Neuronal activity and information processing in motor control: from stages to continuous flow

Abstract

Some years ago, we proposed, along with others, that the isomorphism between models of information processing by stages and the organization of neural pathways connecting functionally specialized neuronal networks was a guideline for conducting experiments in which the integration of methods and concepts of cognitive psychology and of neurophysiology was a promising approach to increase our knowledge of the processes responsible for motor control. At a time when models of serially organized information processing stages are being increasingly challenged, the deciphering of the underlying brain processes increasingly suggests that current views about the linkage between neural structures and behavioural functions must be reconsidered. First, at the "molar" level, the notion of a functional specialization of neuronal networks as, for example, being "sensory", "sensorimotor" or "motor", has to be viewed as a quantitative and not as a qualitative concept. Second, at the "molecular" level, the notion of a clear-cut functional differentiation between neuronal units, or between small sets of neurons, must similarly be revised: a neuron may be more or less "sensory" or "motor" and, moreover, may share both these functional properties to varying degrees.
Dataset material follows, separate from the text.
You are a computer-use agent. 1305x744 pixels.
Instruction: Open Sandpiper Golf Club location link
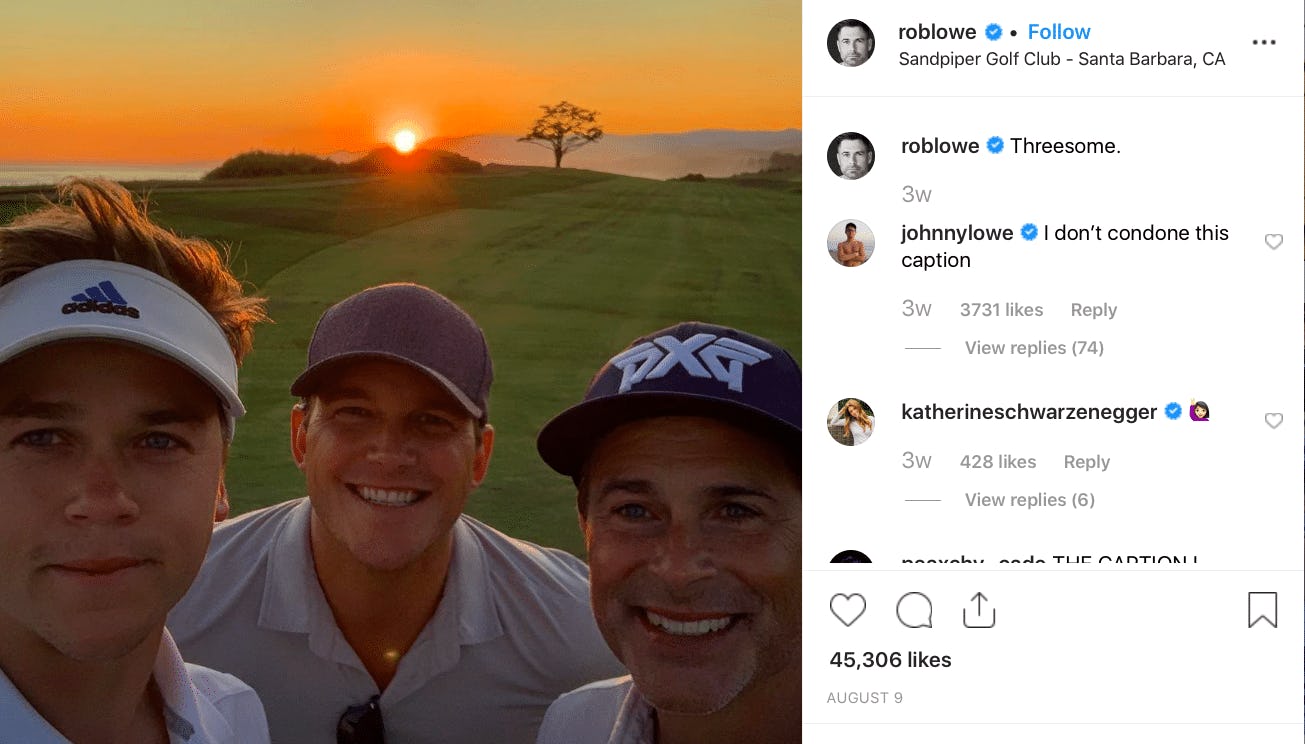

When the brain processes responsible for movement control are reconsidered in the light of these two concepts--that is a functional heterogeneity of structurally defined neuronal networks, as well as a continuum in functional specification of isolated neuronal units--data collected by using single-cell recording of neuronal activity fit well into the model of a continuous flow of information processing: neural pathways from the cortical parietal association areas to the corticospinal apparatus appear as a privileged sensorimotor information stream along which the amount of neuronal activity responsible for movement planning progressively decreases, while the amount of neuronal activity involved in movement execution progressively increases.